• _EXERCISE GOAL_:
All that should come back is the lines of the data below from the one containing "Task: Click the Withdraw link in header" to the one containing "Task: Click the block search input field", inclusive, exactly as they stand.

==== DATA FOR THIS EXERCISE

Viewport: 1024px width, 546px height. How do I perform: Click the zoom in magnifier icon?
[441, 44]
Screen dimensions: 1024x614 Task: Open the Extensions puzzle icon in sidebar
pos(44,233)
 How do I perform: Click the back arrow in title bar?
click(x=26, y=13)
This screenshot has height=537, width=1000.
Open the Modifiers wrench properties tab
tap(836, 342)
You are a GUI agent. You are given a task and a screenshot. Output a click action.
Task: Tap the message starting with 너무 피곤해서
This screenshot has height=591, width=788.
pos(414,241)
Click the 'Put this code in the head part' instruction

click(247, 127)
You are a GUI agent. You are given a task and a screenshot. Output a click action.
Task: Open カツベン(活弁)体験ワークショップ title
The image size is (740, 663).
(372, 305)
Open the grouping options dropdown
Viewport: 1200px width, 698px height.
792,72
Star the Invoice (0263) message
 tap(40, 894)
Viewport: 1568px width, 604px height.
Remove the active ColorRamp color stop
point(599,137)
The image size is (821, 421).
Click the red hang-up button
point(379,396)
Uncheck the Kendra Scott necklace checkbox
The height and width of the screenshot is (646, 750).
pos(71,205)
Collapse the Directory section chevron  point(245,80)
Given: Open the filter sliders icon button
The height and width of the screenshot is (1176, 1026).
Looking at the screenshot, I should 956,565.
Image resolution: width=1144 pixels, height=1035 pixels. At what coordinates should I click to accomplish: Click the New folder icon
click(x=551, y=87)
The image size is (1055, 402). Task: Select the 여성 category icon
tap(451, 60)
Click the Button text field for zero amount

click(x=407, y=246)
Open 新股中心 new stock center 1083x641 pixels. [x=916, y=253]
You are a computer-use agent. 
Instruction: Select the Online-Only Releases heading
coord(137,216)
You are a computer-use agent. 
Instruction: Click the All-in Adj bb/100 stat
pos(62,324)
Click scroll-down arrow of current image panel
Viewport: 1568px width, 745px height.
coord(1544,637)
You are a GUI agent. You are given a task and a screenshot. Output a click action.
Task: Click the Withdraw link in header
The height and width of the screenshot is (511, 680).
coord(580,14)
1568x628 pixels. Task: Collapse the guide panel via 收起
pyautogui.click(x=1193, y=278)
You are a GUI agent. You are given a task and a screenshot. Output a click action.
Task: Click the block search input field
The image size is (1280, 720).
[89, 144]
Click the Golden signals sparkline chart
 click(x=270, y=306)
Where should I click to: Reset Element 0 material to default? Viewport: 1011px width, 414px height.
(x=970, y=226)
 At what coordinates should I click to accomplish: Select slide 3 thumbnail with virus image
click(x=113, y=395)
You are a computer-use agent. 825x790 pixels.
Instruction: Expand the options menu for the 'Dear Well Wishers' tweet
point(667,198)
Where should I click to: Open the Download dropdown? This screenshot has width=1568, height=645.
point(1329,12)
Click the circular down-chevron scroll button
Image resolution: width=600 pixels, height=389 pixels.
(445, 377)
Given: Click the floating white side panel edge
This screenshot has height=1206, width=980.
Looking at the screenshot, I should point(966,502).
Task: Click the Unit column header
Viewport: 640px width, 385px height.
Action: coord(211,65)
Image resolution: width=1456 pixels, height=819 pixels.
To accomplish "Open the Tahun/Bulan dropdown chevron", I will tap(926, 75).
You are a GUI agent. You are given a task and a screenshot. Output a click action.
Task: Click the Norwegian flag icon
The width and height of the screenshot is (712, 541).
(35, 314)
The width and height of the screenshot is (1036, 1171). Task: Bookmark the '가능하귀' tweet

========

• _EXERCISE RESPONSE_:
Task: Click the Withdraw link in header
The height and width of the screenshot is (511, 680).
coord(580,14)
1568x628 pixels. Task: Collapse the guide panel via 收起
pyautogui.click(x=1193, y=278)
You are a GUI agent. You are given a task and a screenshot. Output a click action.
Task: Click the block search input field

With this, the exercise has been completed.